Elena Rybakina, grazie alla vittoria ottenuta ai danni di Ons Jabeur, ha conquistato il prestigioso trofeo di Wimbledon: torniamo indietro a dicembre 2019, quando una serie di intensi allenamenti a Roma hanno costituito un punto di svolta per la sua carriera
Non saranno gli Australian Open, torneo che ha sognato di vincere sin da quando era bambina, ma certamente questo trionfo a Wimbledon non può lasciare indifferente neanche una ragazza composta e sobria come Elena Rybakina, prima rappresentante del Kazakistan nella storia del tennis (compreso quello maschile), a conquistare un trofeo del Grande Slam. Vinto l’ultimo punto della finale contro Ons Jabeur, la 23enne moscovita ha sorriso e festeggiato come avesse ottenuto un qualsiasi punto di un qualsiasi match, con una reazione che, al contrario di quanto si possa pensare, è la più naturale possibile: Elena, infatti, non è riuscita a realizzare quello che era appena successo. È il punto più alto fin qui della sua carriera, una carriera che, se ci fosse stato lo stop nel 2020 a causa della pandemia, forse sarebbe decollata già due anni fa: nei primi due mesi del 2020, infatti, la kazaka aveva raggiunto ben 4 finali, quella vinta a Hobart contro Shuai Zhang e quelle perse a Shenzhen per mano di Ekaterina Alexandrova, a San Pietroburgo sotto i colpi di Kiki Bertens e nel prestigioso torneo di Dubai contro Simona Halep. 60 giorni incredibili, dunque, che le permisero di entrare in top 20 e che, a 21 anni non ancora compiuti, la stavano proiettando verso il Gotha del tennis. Poi, la pandemia da Covid-19: Rybakina non può allenarsi durante il lockdown e il suo processo di crescita subisce uno stop che sembrava potesse addirittura averle pregiudicato tanto in ottica futura. E invece no, visto quello che è accaduto nelle ultime ore.
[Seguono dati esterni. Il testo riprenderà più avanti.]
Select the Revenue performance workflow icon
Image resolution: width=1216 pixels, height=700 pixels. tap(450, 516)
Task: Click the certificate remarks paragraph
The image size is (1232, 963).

Tornando, però, a quel magico inizio 2020, un ruolo decisivo nell’esplosione della nativa di Mosca è stato ricorperto dagli allenamenti che, al termine del 2019 (stagione che aveva chiuso in crescendo, al numero 37 della classifica mondiale), Elena aveva svolto nella città di Roma, affiancata dall’allenatore italo-russo Stefano Vukov e da Adriano Albanesi. “Elena è una giocatrice fortissima – aveva raccontato Vukov in quelle giornate – che certamente potrà arrivare in futuro in Top 10. Lo si capisce da alcuni match vinti, nonostante la poca esperienza nel circuito, contro avversarie del calibro di Garcia, Halep, Mertens, come pure da alcuni incontri persi in lotta come a Wuhan, in tre set, contro Sabalenka”.
Decisa, Rybakina si era detta pronta a vincere in tutti i tornei. “Mi sono divertita molto a lavorare con Adriano e Fabio – aveva dichiarato la kazaka durante il suo soggiorno romano –, anche se non li conoscevo affatto. Ho imparato cose nuove, svolgendo sedute molto diverse dal solito, come ad esempio quelle legate al visual training. Esercizi all’inizio complicati, ma pian piano positivi e divertenti. Il mio obiettivo è quello di vincere sempre, ovunque io mi trovi: non mi pongo limiti. Come mi sono innamorata del tennis? Ho preso in mano la prima racchetta grazie a mio papà che mi ha portato in campo con lui quando ero piccola”. Insomma, una storia degna di essere raccontata: una tennista che, dall’alto dei suoi 184 cm, è riuscita a costuire un tennis adatto a tutte le superfici, che le ha permesso, forse con due anni di ritardo, di essere lì, a Wimbledon, con il trofeo in mano.